Sequencing of the porB gene: a step toward a true characterization of Neisseria meningitidis

Abstract

Variations in class 2/3 (PorB) proteins form the basis for meningococcal serotyping. Antibodies against these proteins are bactericidal, making serotyping results useful not only for epidemiological surveillance of meningococcal disease but also for identifying potential vaccine components. A total of 20 to 60% of meningococcal B and C isolates from any given population are nontypeable (NT) using a panel of monoclonal antibodies. To analyze the mechanisms responsible for the nonserotypeability characteristic in Neisseria meningitidis, we (i) established the nucleotide sequences of porB gene in 146 meningococcal strains (95 not recognized by the serotyping panel), (ii) identified 18 new allelic variants of the porB gene, (iii) correlated allelic variants with serotypes, (iv) suggest the nontypeability characteristic in those 95 NT strains, and (v) reject the possibility of variation in the levels of PorB expression.

FIG. 1.

Split decomposition analysis of the 146 porB gene sequences obtained from 146 meningococcal strains. Split graphs were drawn from a Hamming (uncorrected) distance matrix of aligned porB gene sequences by using SplitsTree version 3.2 (8). Branch lengths are drawn to scale.
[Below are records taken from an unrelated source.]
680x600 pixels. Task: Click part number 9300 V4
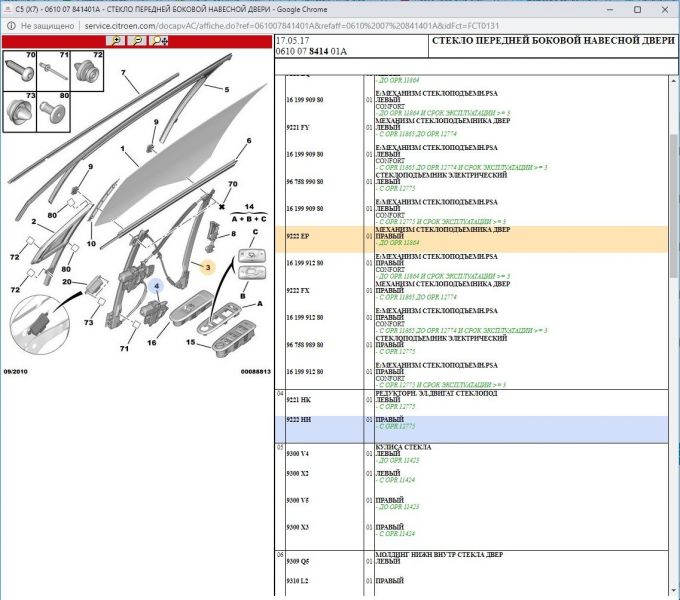298,453
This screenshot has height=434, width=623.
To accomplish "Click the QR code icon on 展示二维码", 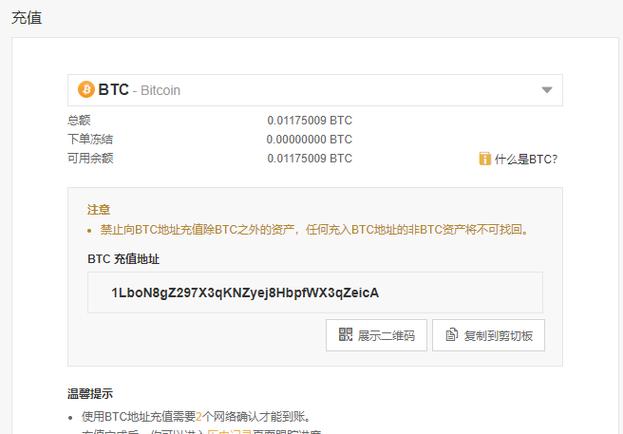I will tap(345, 334).
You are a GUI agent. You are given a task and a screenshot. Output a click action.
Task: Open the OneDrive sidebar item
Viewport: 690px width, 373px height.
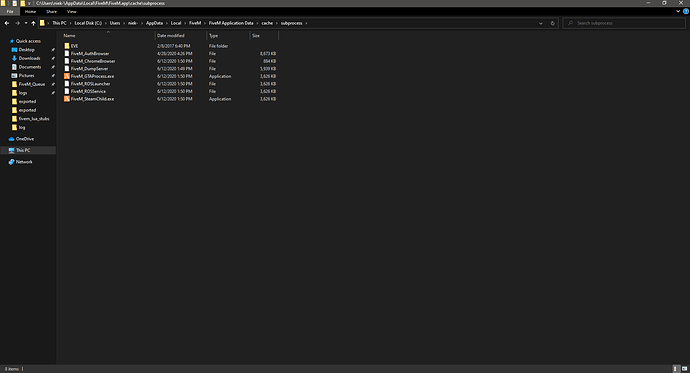tap(25, 139)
To the right, an amplification of the node corresponding to the porB3 sequences is included showing the absence of networks.

FIG. 2.

Western blot of PorB protein from four NT strains (lanes 1, 2, 3, and 5) and one typeable strain (lane 4) revealed with MAb 15. Lanes 1 to 4, strains with the allelic variant porB3-84; lane 5, strain with the allelic variant porB3-87.